Mills has provided various voice-overs, including the voice of the specialist of the in-store radio station Homebase FM, the voice-over for Blockbuster Inc.'s in-store infomercial channel Blockbuster TV, and the voice-over for The VH1 Album Chart on the UK television channel VH1.

BBC Radio 1

Mills joined BBC Radio 1 in October 1998 to present the early breakfast show which was broadcast between 4am and 7am. In January 2004 Mills moved to a weekend afternoon slot, which was followed by a further move later that year to the weekday early-evening slot which was vacant due to Sara Cox's maternity leave. Cox did not return and Mills became pemament presenter of the early evening programme which was renamed The Scott Mills Show.
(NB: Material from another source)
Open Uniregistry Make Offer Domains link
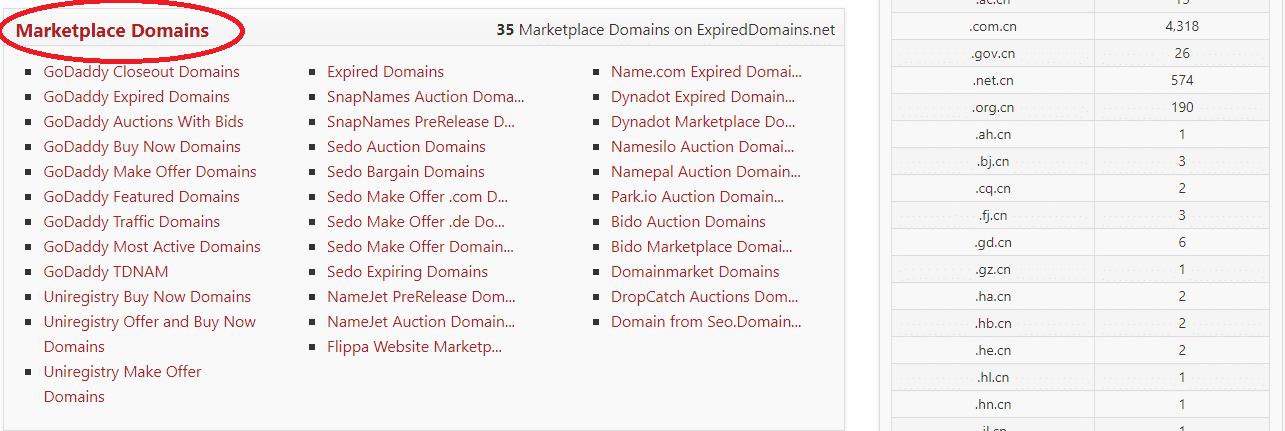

The programme moved to an afternoon slot in April 2012 when Mills swapped presenting duties with Greg James.

Whilst at Radio 1 Mills also provided holiday cover for other presenters as well as hosting  The Official Chart  between June 2018 and August 2022. 

On 1 July 2022 it was announced that Mills would be leaving Radio 1 after 24 years to replace Steve Wright in the afternoon on BBC Radio 2.

BBC Radio 2
While being a regular daytime show host on BBC Radio 1, Mills did some work on Radio 2 as a cover presenter. 

On 20 March 2017, he hosted a late night show from 10pm to 2am for Sara Cox' Dance-A-Thon. 

On 28 May 2018, he did Bank Holiday Monday show Radio 2 Remix from 4pm till 7. The same day he did a live show on BBC Radio 1 from 1pm to 4, being one of the first people ending a show on Radio 1 and starting one on Radio 2 at the same time. 

In April 2019, Mills was a stand in for Rylan Clark on Radio 2's Saturday afternoon show from 3pm to 6pm.

From 2021-22, Mills was the regular stand-in for Ken Bruce.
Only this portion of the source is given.